Task to complete: Make an exact copy of the records below, leaving every image out.

** Opening Given records block **

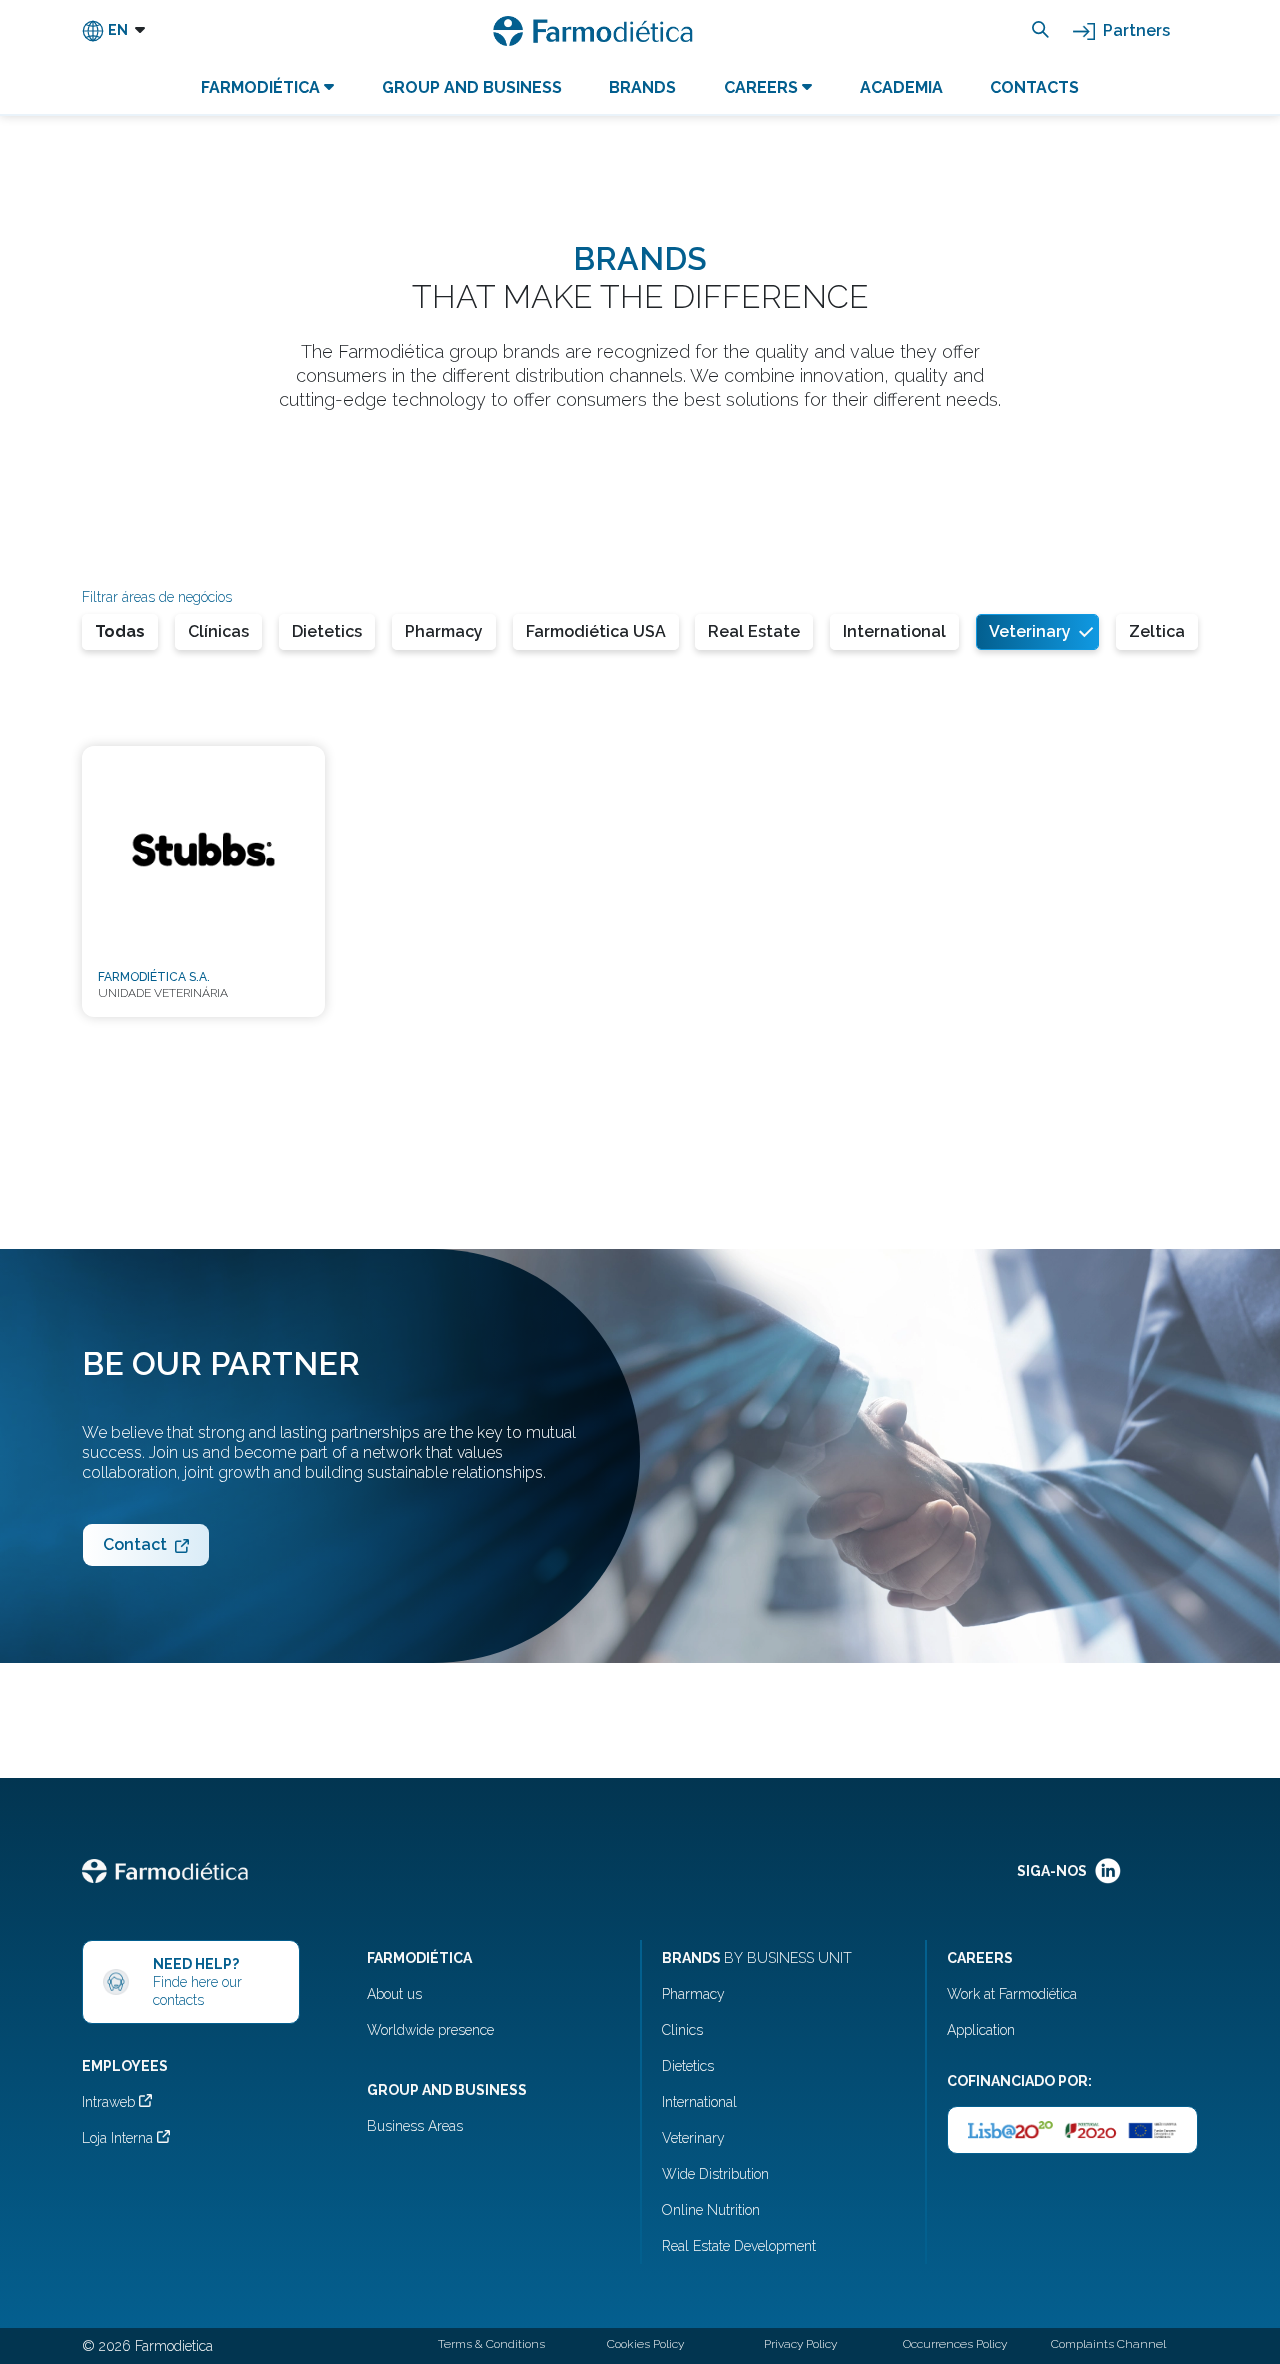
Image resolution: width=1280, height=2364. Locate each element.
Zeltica (1157, 631)
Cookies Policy (645, 2344)
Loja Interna (119, 2138)
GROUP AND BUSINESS (472, 87)
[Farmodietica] (593, 31)
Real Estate (754, 631)
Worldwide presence (430, 2030)
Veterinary (1030, 631)
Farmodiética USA (596, 631)
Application (981, 2030)
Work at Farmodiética (1012, 1994)
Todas (120, 631)
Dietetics (327, 631)
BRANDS (642, 87)
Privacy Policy (800, 2344)
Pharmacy (444, 631)
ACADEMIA (901, 87)
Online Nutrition (711, 2210)
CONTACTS (1034, 87)
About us (394, 1994)
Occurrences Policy (955, 2344)
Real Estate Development (739, 2246)
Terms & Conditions (491, 2344)
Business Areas (415, 2126)
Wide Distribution (715, 2174)
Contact (135, 1544)
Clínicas (218, 631)
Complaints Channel (1108, 2344)
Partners (1134, 30)
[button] (113, 31)
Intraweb (110, 2102)
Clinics (682, 2030)
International (894, 631)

** Closing Given records block **

Output of the task:
Image resolution: width=1280, height=2364. Locate each element.
Zeltica (1157, 631)
Cookies Policy (645, 2344)
Loja Interna (119, 2138)
GROUP AND BUSINESS (472, 87)
[Farmodietica] (593, 31)
Real Estate (754, 631)
Worldwide presence (430, 2030)
Veterinary (1030, 631)
Farmodiética USA (596, 631)
Application (981, 2030)
Work at Farmodiética (1012, 1994)
Todas (120, 631)
Dietetics (327, 631)
BRANDS (642, 87)
Privacy Policy (800, 2344)
Pharmacy (444, 631)
ACADEMIA (901, 87)
Online Nutrition (711, 2210)
CONTACTS (1034, 87)
About us (394, 1994)
Occurrences Policy (955, 2344)
Real Estate Development (739, 2246)
Terms & Conditions (491, 2344)
Business Areas (415, 2126)
Wide Distribution (715, 2174)
Contact (135, 1544)
Clínicas (218, 631)
Complaints Channel (1108, 2344)
Partners (1134, 30)
[button] (113, 31)
Intraweb (110, 2102)
Clinics (682, 2030)
International (894, 631)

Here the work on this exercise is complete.